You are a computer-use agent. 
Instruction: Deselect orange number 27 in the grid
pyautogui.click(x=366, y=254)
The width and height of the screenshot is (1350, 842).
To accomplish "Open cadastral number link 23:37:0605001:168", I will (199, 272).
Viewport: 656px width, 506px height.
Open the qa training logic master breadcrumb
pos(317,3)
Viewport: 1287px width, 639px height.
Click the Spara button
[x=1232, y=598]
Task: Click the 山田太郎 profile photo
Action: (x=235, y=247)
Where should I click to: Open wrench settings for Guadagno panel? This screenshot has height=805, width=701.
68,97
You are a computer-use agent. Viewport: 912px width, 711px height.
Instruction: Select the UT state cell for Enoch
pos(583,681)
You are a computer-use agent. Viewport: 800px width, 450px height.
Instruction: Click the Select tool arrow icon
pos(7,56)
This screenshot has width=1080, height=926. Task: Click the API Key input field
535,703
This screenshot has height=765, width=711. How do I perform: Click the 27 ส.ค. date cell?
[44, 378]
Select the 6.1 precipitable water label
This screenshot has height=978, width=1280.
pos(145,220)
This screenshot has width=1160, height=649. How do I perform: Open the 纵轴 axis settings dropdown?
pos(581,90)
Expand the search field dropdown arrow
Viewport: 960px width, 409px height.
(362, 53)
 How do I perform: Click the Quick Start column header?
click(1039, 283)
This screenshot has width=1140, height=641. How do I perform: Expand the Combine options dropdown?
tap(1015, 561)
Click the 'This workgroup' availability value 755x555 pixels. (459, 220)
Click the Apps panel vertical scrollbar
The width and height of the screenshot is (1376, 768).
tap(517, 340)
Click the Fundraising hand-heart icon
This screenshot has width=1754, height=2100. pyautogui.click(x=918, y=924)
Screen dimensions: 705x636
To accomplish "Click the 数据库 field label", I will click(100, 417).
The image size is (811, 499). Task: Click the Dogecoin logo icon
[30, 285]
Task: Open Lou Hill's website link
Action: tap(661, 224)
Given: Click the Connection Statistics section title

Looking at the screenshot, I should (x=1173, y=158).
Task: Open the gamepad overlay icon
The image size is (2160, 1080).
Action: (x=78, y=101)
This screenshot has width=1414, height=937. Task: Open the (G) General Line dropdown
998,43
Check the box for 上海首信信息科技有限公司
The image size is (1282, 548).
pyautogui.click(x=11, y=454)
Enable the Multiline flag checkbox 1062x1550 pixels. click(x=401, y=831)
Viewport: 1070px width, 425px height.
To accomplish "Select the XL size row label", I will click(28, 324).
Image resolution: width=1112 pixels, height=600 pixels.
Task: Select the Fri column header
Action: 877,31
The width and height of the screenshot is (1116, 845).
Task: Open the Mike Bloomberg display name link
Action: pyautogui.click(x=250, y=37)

■ Your task
In the data above, find the line that contains "Viewport: 656px width, 506px height.", then reproduce exactly every line from the first line through that line.

■ Response box
You are a computer-use agent. 
Instruction: Deselect orange number 27 in the grid
pyautogui.click(x=366, y=254)
The width and height of the screenshot is (1350, 842).
To accomplish "Open cadastral number link 23:37:0605001:168", I will (199, 272).
Viewport: 656px width, 506px height.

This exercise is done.